What the task requires: Would you return, word for word, the lines running from the one with "Task: Increase order" to the final line of the listing below, pictures omitted?
Start of Block
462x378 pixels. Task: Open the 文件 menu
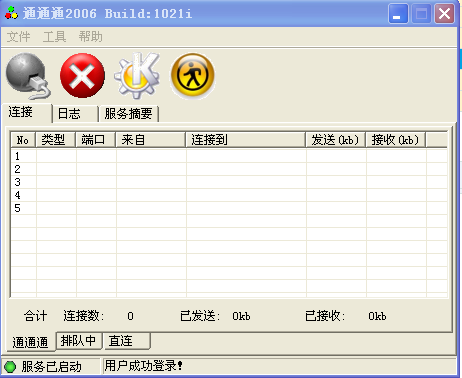pos(18,36)
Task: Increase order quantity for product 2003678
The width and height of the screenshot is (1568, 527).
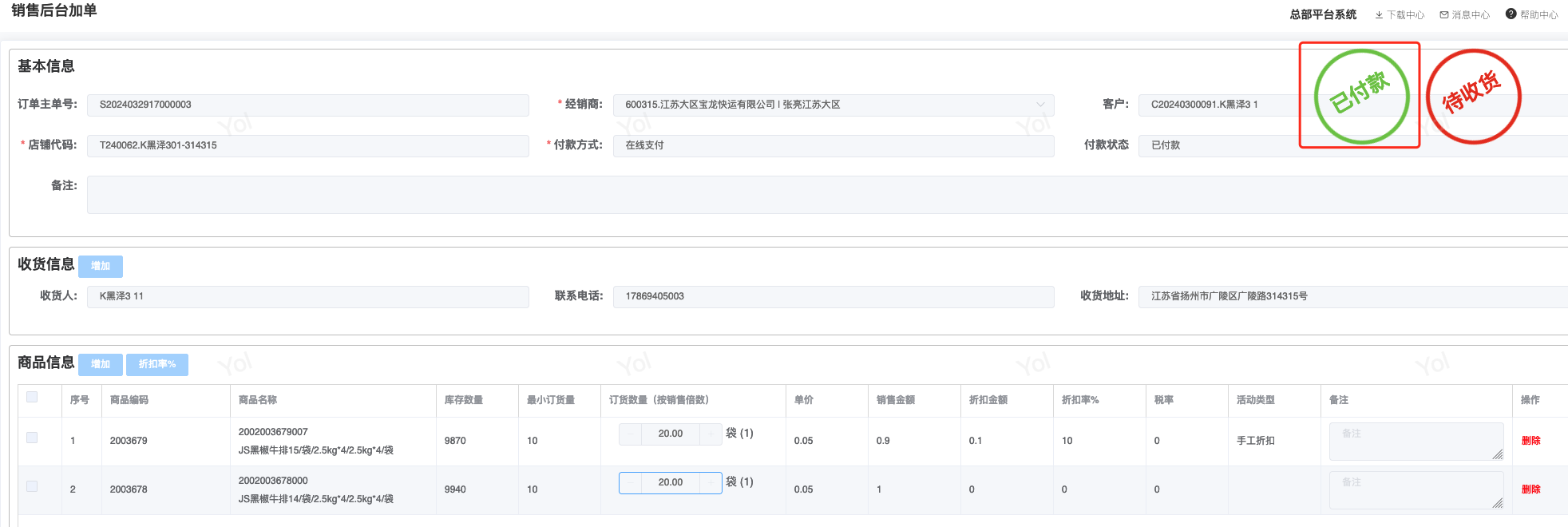Action: [711, 483]
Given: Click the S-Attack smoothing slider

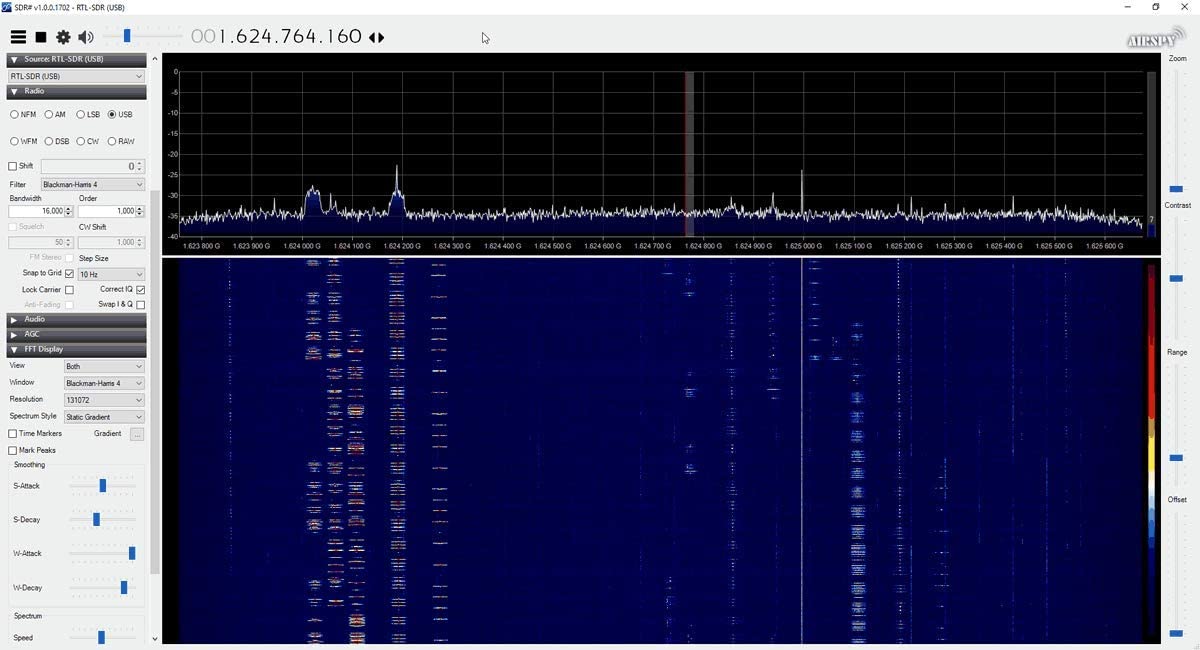Looking at the screenshot, I should coord(102,486).
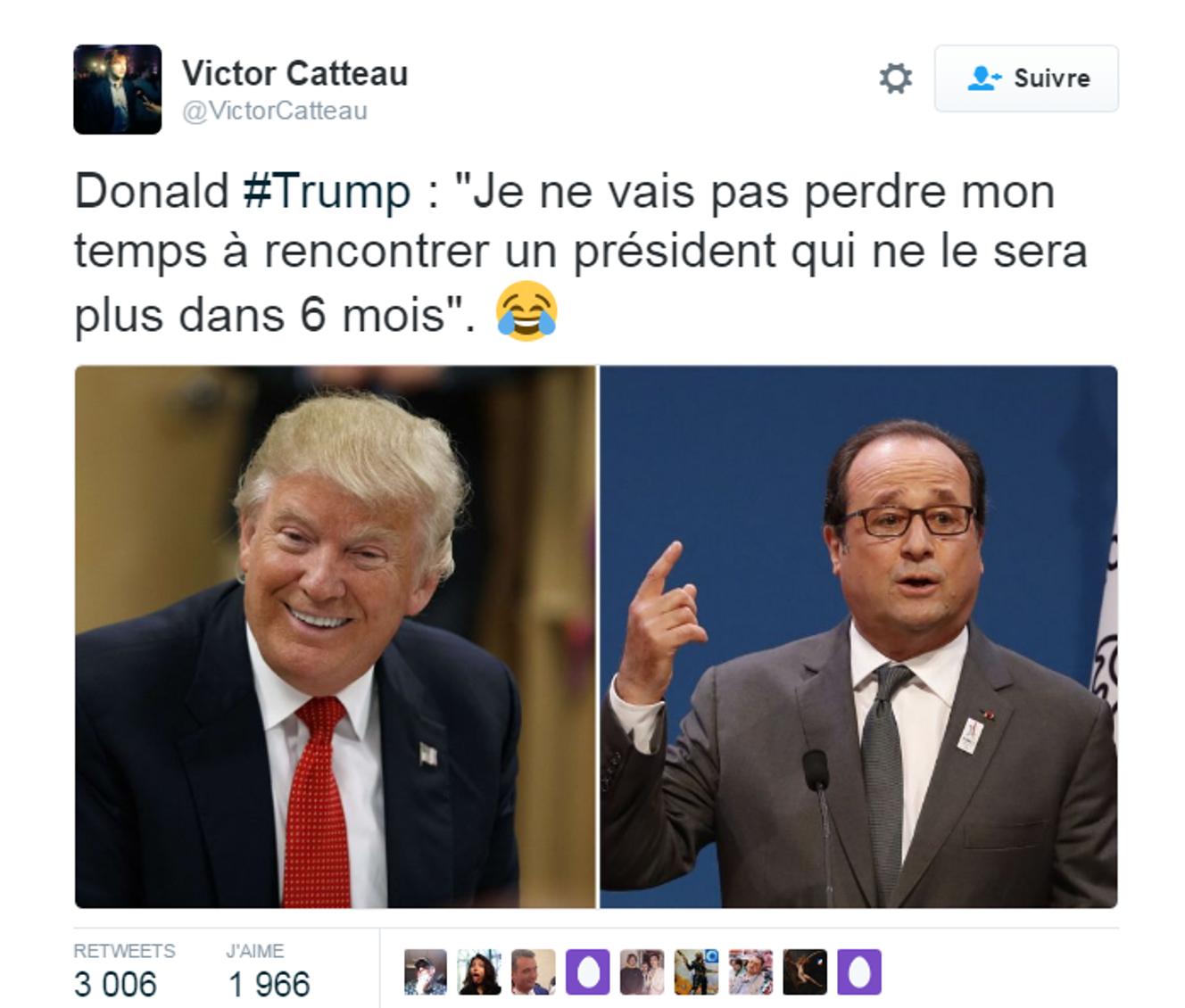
End of Block
Response below:
Task: Increase order quantity for product 2003678
The width and height of the screenshot is (1568, 527).
Action: [711, 483]
Given: Click the S-Attack smoothing slider

Looking at the screenshot, I should coord(102,486).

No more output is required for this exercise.